Why I Endanger My Kids in the Wilderness (Even Though It Scares the Sh!t Out of Me)
By Michael Lanza
A glacial wind pours through a snowy pass in the remote mountains of Norway’s Jotunheimen National Park. Virtually devoid of vegetation, the terrain offers no refuge from the relentless current of frigid air. Some of the troops are hungry, a little tired, and grumpy; mutinous doesn’t seem beyond the realm of possibility, so I don’t want to add “cold” to their growing list of grievances. I coax everyone to push on just a little farther, down out of the wind to a sun-splashed, snow-free area of dirt and rocks for lunch.
But I don’t like the looks of the steep slope we have to descend. Blanketed in snow made firm by freezing overnight temperatures, and littered with protruding boulders, it runs hundreds of feet down to a lake choked with icebergs—in mid-July. A trench stomped into the snow by other trekkers diagonals down to our lunch spot. It’s well traveled, but someone slipping in that track could rocket downhill at the speed of a car on a highway. I turn to our little party—which ranges in age from my nine-year-old daughter to my 75-year-old mother—and emphasize that we have to proceed extremely carefully.

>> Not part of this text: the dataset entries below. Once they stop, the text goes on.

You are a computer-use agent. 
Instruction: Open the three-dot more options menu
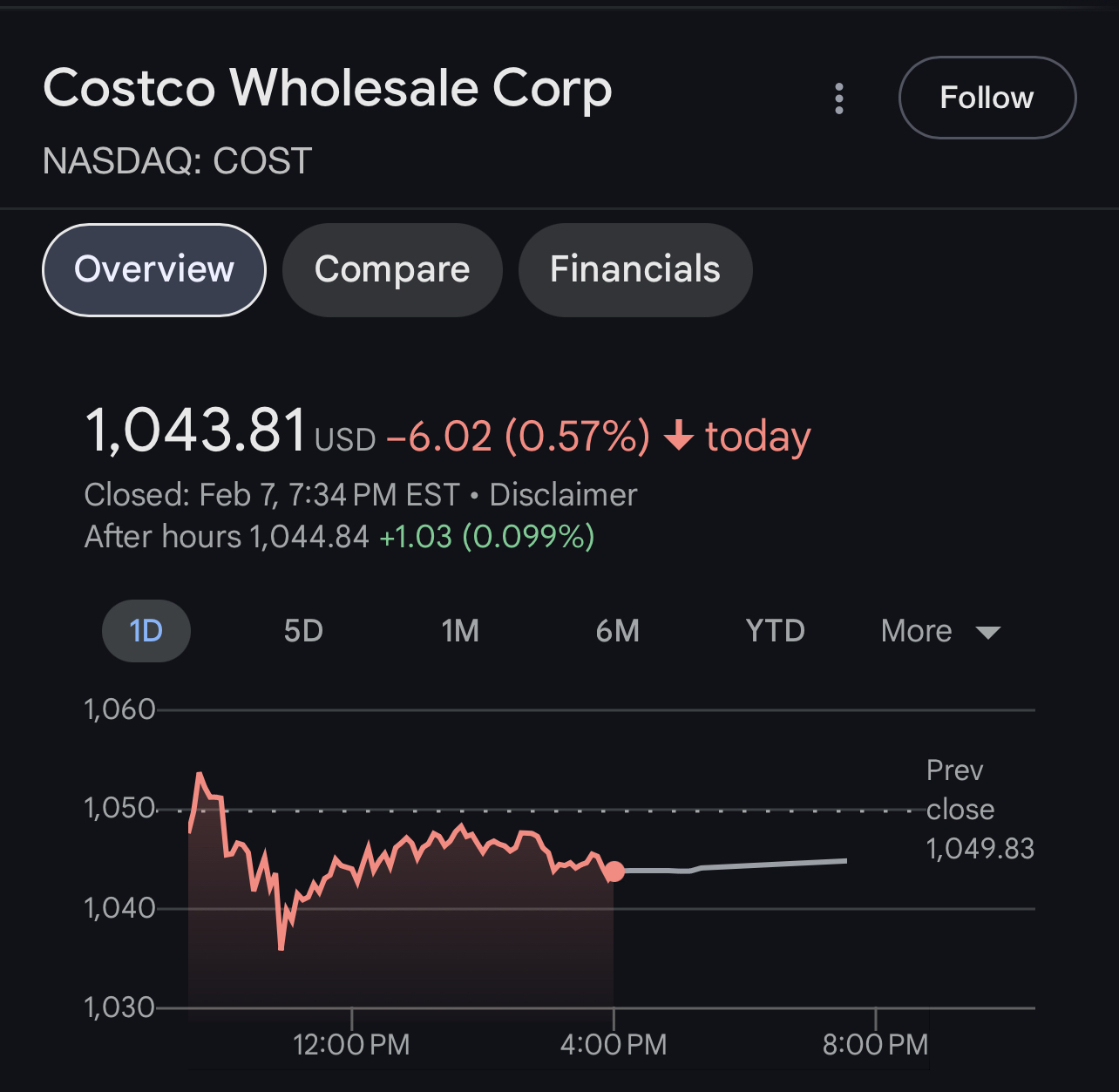pos(839,98)
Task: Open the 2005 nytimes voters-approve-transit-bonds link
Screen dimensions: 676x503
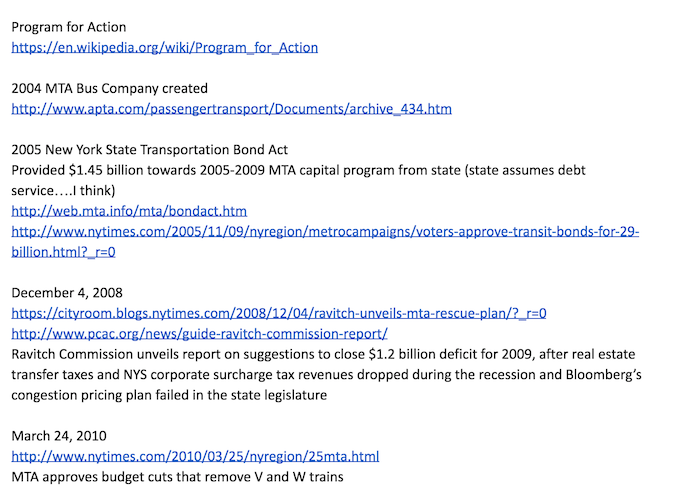Action: point(325,232)
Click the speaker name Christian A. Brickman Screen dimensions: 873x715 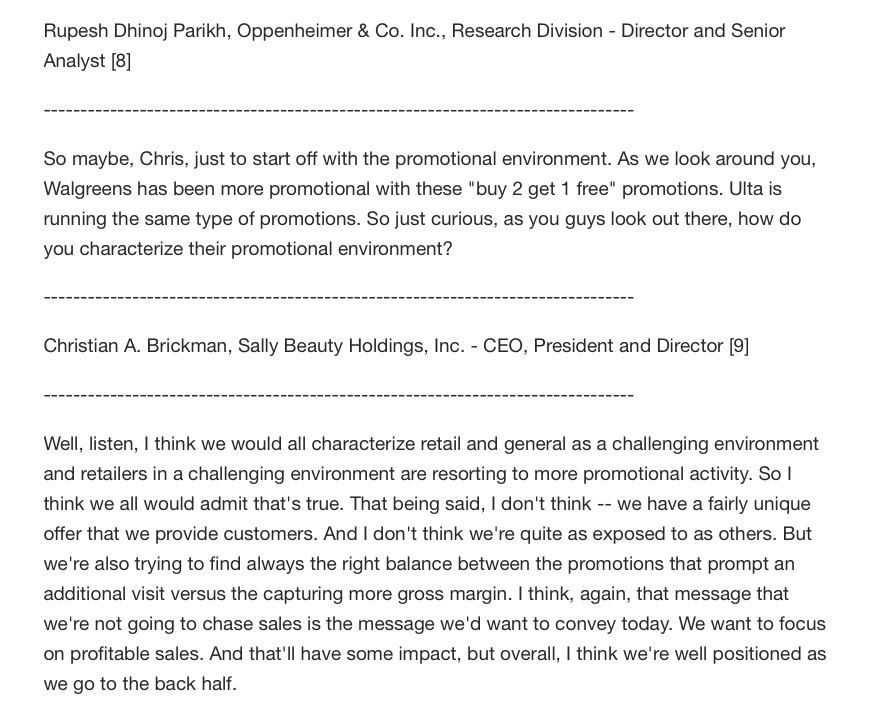(x=135, y=346)
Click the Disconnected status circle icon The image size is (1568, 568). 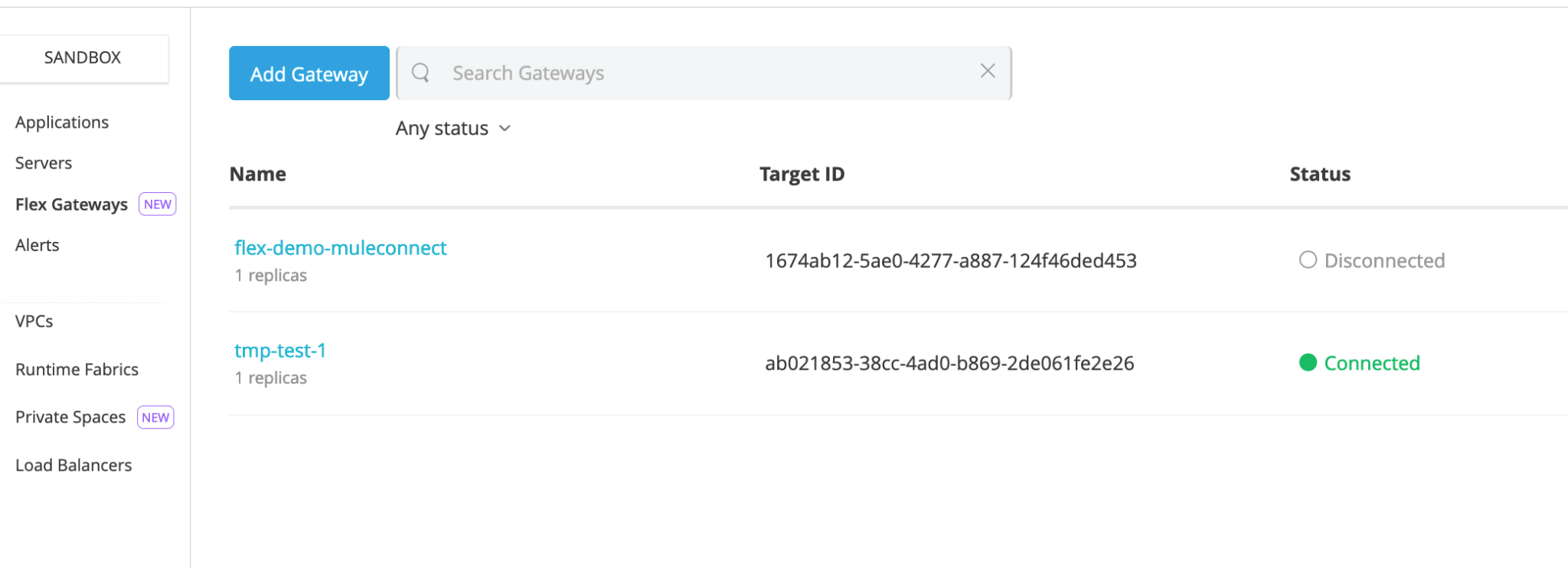tap(1308, 260)
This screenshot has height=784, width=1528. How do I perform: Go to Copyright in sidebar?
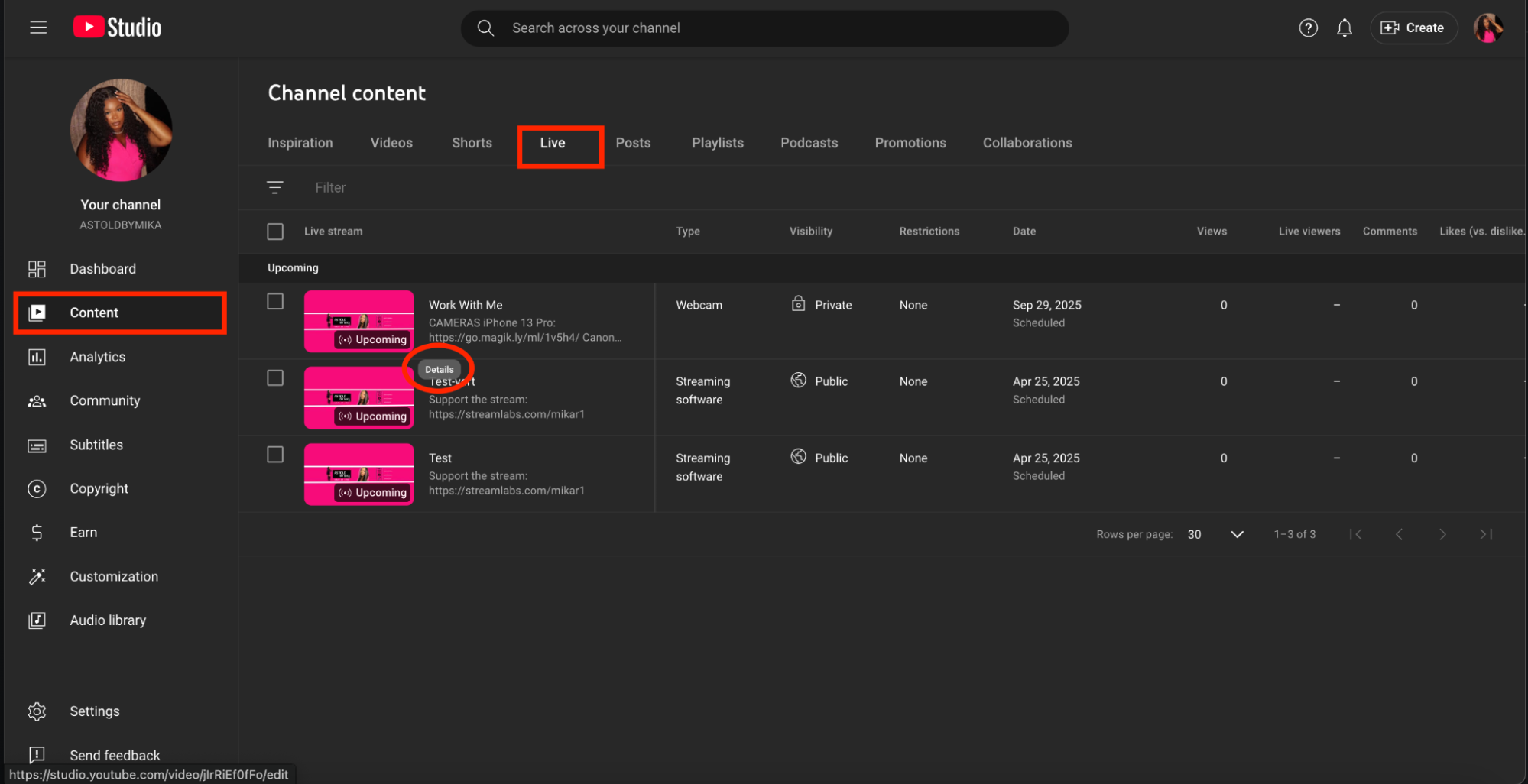pyautogui.click(x=99, y=488)
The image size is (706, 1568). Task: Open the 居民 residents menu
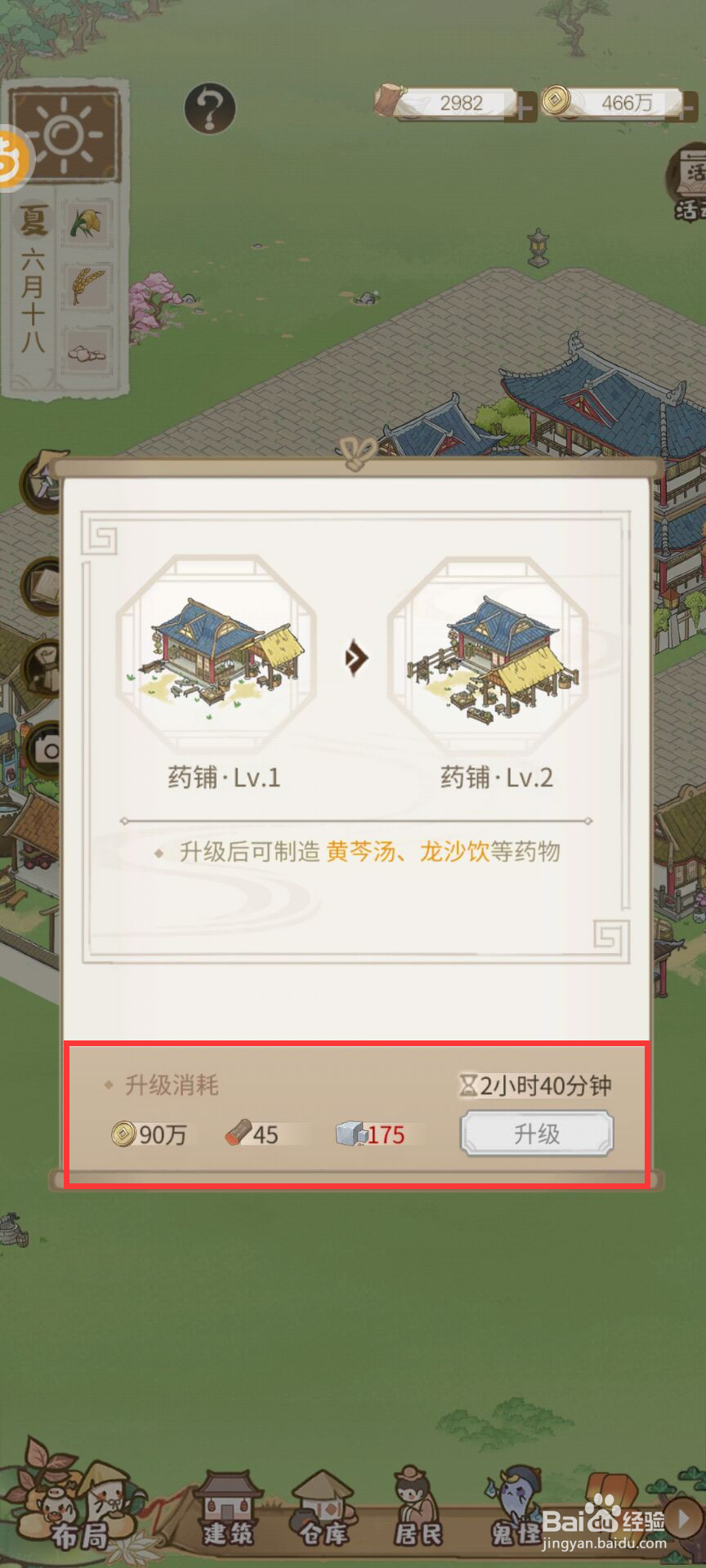[418, 1510]
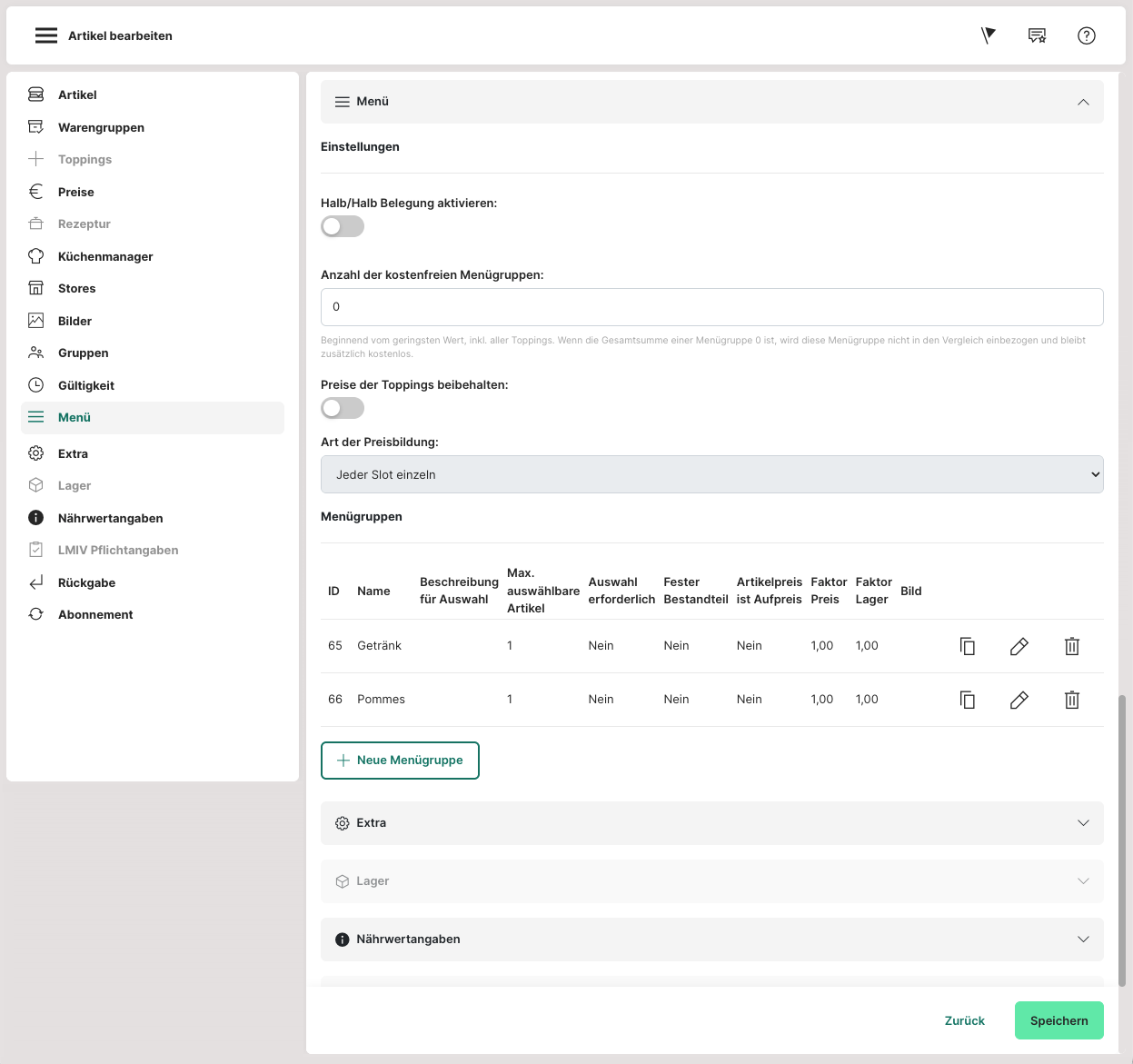Enable Halb/Halb Belegung toggle
The image size is (1133, 1064).
343,226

We inch our way across a span of snow broader than a football field is long. Within twenty feet of the safety of the dirt where we intend to stop, I hear my wife behind me shriek, “Nate!” And I spin around to see my 11-year-old son sliding downhill, accelerating rapidly.
By sheer luck—or perhaps just because he weighs so little—he stops abruptly about 30 feet below us, caught on the lip of a moat that has melted out on the uphill side of a boulder. (With a little more speed, he might have slammed into that boulder, miles from the nearest road and many hours from the nearest emergency room.) I tell him to remain still, then usher everyone to the lunch spot and kick steps into the hard snow down to Nate to lead him to safe ground.
I hesitate to share that story because some people will read it and judge me a bad parent who willingly places his children in harm’s way. Some parents may see it as validation for their fear of taking kids out into nature. I’m a father (and not mentally unbalanced, honestly); I understand that protective instinct. I’ve also seen how quickly everything can go wrong in the backcountry—a few times, in fact, which is a few too many. But seeing danger suddenly grab one of my kids and hurl him down a mountainside felt like simultaneous blows to my head and heart. For the rest of that trip, and occasionally since, those three seconds of horror have replayed in my mind, and I’ve chastised myself for not simply guiding my kids and my mom one at a time across that slope (as I did when we continued that descent—uneventfully—after lunch).
Today, more than four years after that beautiful, weeklong, hut-to-hut trek in Jotunheimen, my family and the friends who joined us look back on it fondly. In spite of that haunting memory of Nate’s slide and a deep understanding of the inherent risks, I continue to take my kids backpacking into wilderness, rock and mountain climbing, whitewater kayaking and rafting, and backcountry skiing. The reasons for that derive from societal forces as much as personal values, and are as complicated and vexing as parenting itself.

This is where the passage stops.